Section 1 defines the qualifications to hold political office and how members of Congress provide representation to local voters. Congress totals 535 voting members comprised of 100 senators and 435 representatives. Each congressional member represents a defined geographic area. Citizens of these areas can address issues to their representative in order to be heard.
Section 2 introduces the House of Representatives and the activities of congressional representatives. The primary task of each house of Congress is lawmaking. This is achieved through complex rules and solid leadership. Due to the size of the House of Representatives, most of the work is done in committees. Key terms such as constituents, caucus, majority leader, whips, bill, calendar, and quorum are introduced.

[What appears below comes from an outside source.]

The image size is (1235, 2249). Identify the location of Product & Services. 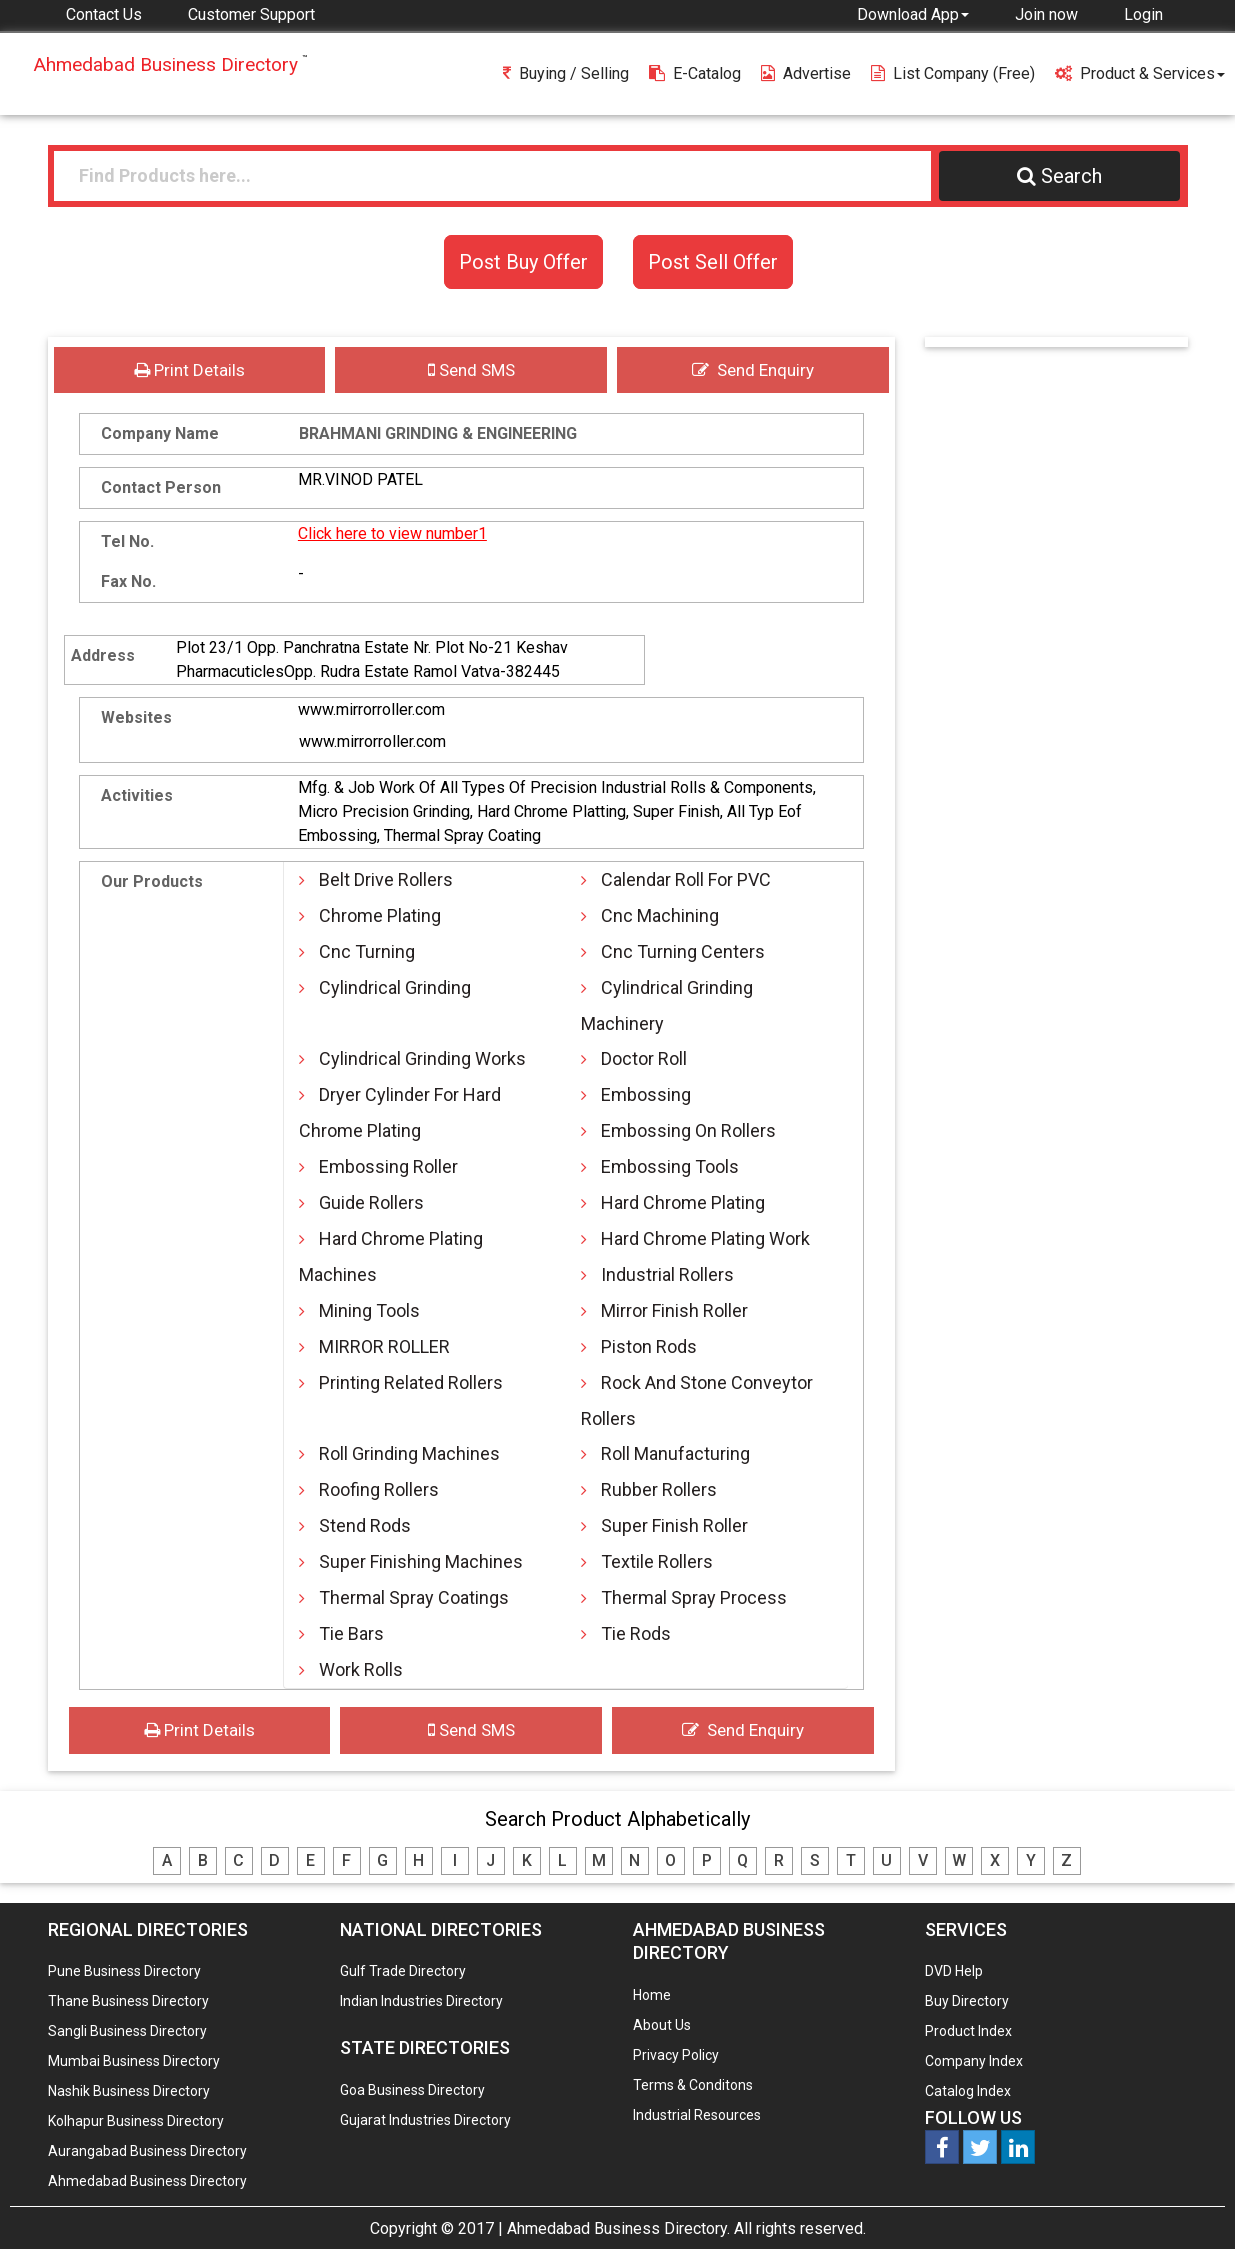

Section 3 deals with the structure and activities of the Senate. The rules of the Senate are quite different than those of the House of Representatives. Rules for the Senate are more flexible, creating an informal atmosphere. Leadership in the Senate is similar to that of the House except that the Senate has no speaker and the vice president presides over it. In addition, the Senate works from two calendars—the Calendar of General Order and the Executive Calendar.
Section 4 introduces congressional committees and how they are used in the lawmaking process. Committees serve three purposes: first, committees allow members of Congress to divide the work among smaller groups; second, committees review all the bills and select those to receive further consideration; and third, through public hearings, committees help to inform the public of current issues.
Section 5 discusses how staff and support agencies support congressional representatives in the lawmaking process. Staff members carry out the work of the congressional committees. Since the workload of Congress is so massive, congressional members use trained staffs to assist them in completing their work effectively.